Si nos referimos al estudio, debo decir que el último estudio formal que hizo Chicho fue un pequeño seminario que yo mismo dicté sobre el filósofo Platón. Con 83 años bien cumplidos, tomaba sus apuntes y aprovechaba los recesos para socializar con sus amistades de uno y otro sexo. No se olvidó tampoco de la importancia de la predicación: alcanzó a participar en misiones en Gachantivá, Boyacá, y en el sector de Gardenias, de la Parroquia que tenemos los Dominicos en Barranquilla, haciendo, por cierto, el viaje por tierra, desde Bogotá. Sencillamente llevaba el ideal de Santo Domingo en la médula de sus huesos… hasta el final.
Y para el final lo preparó Dios, con ternura y sabiduría. Es un drama que nosotros, los hijos, vimos desarrollarse como en cámara lenta, pero que quizás por mi condición de sacerdote, conocí un poco mejor que mis hermanos. Yo notaba cómo sus temas de conversación iban cambiando, de modo muy natural, sin violencia, como se despide el sol, sin mucho ruido ni aparato. Es aquí donde vienen las palabras del Evangelio que se ha proclamado. Chicho admiró siempre al apóstol Pedro, y se identificó mucho con la manera de ser de él. Pues bien, Cristo le dijo a Pedro lo que hemos escuchado: “Cuando eras joven, tú mismo te ceñías, e ibas adonde querías; pero cuando llegues a viejo, extenderás tus manos y otro te ceñirá y te llevará adonde tú no quieras.” Chicho llegó a viejo, y las enfermedades y la fuerza de los acontecimientos le fueron llevando por caminos de despojo y de renuncia, de muchas maneras.
Y sin embargo, lo mismo que Pedro, también mi papá se reafirmó en su amor por Jesús. A veces, cuando le visitaba, tomaba un versículo, y era él quien me predicaba. Uno favorito suyo era la oración de Jesús en el calvario: “¡Padre, perdónalos, porque no saben lo que hacen!” Se maravillaba mi padre pensando lo ignorantes que somos, sobre todo ignorantes del Bien en persona, que es Dios mismo; pero luego cambiaba el tono, y lo hacía más trascendente aún para decir: “Y si sabemos lo que hacemos, ¿cuál es nuestra responsabilidad ante Dios?” En otras ocasiones, se extasiaba con la escena de la Visitación y repetía, como quien piensa muy para sus adentros, aquella frase de Isabel: “¿De dónde a mí…?” Luego añadía: “Parece que a Dios se le olvidara cuánto me ha dado, ¡y entonces me sigue dando!”

**Qué se pide**
1 - Según el texto sobre Chicho, ¿de qué filósofo trató el seminario que fue su último estudio formal?
2 - Reproduce el fragmento del texto sobre Chicho comprendido entre “Si nos referimos” y “hasta el final.”, ambos incluidos.
3 - Prosigue el texto sobre Chicho a partir de su última oración.
El listado no es necesario para resolver nada de esto.

**Sección de datos**
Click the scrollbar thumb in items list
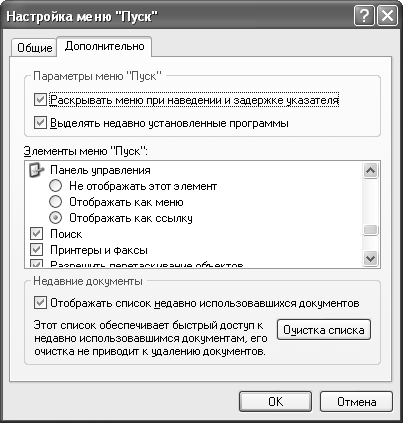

**Respuestas esperadas**
1 - De Platón.

2 -
Si nos referimos al estudio, debo decir que el último estudio formal que hizo Chicho fue un pequeño seminario que yo mismo dicté sobre el filósofo Platón. Con 83 años bien cumplidos, tomaba sus apuntes y aprovechaba los recesos para socializar con sus amistades de uno y otro sexo. No se olvidó tampoco de la importancia de la predicación: alcanzó a participar en misiones en Gachantivá, Boyacá, y en el sector de Gardenias, de la Parroquia que tenemos los Dominicos en Barranquilla, haciendo, por cierto, el viaje por tierra, desde Bogotá. Sencillamente llevaba el ideal de Santo Domingo en la médula de sus huesos… hasta el final.

3 -
Estas expresiones de su gratitud tenían su centro, según me parece, en que él sentía que había recibido una misión en la vida y veía, al llegar el ocaso, que la misión se había cumplido. Recibí sus emocionadas confidencias cuando hablaba de sus nietos: en Felipe, ya fallecido, veía un intercesor; en Carlos Julio, sacerdote agustino hace ya unos años, la alegría de una gracia sobreabundante; Kiona era su interlocutora favorita, con la que podía pasar horas por teléfono: ella en California y él en su clínica; en Mariana veía inteligencia y bondad, y parecía aguardar a que floreciera el bien que sabía que estaba en ella.
Chicho estaba en paz con la vida que había tenido. El 31 de Diciembre pasado habló con algunos amigos en Santander, y decía abiertamente: “Yo estoy listo para cuando el Señor disponga.” Faltando menos de una hora para su muerte, todavía tuvo fuerzas para llamarme por teléfono. Me repitió dos o tres veces: “Estoy tranquilo.” Y me pidió que diera saludos a los hermanos. En los días anteriores a su partida me decía, cada vez con más convicción: “Sólo te pido que ruegues una cosa para mí: que yo haga la voluntad de Dios, y que la haga con amor, ¡y con alegría!” ¿Qué puedo yo agregar, amigos? Sólo que estoy inmensa, infinitamente agradecido… aunque toda despedida es fuerte y el corazón a veces se rebela.
¡Gracias, gracias Dios! Chicho: descansa en paz. Saludos a Mamá.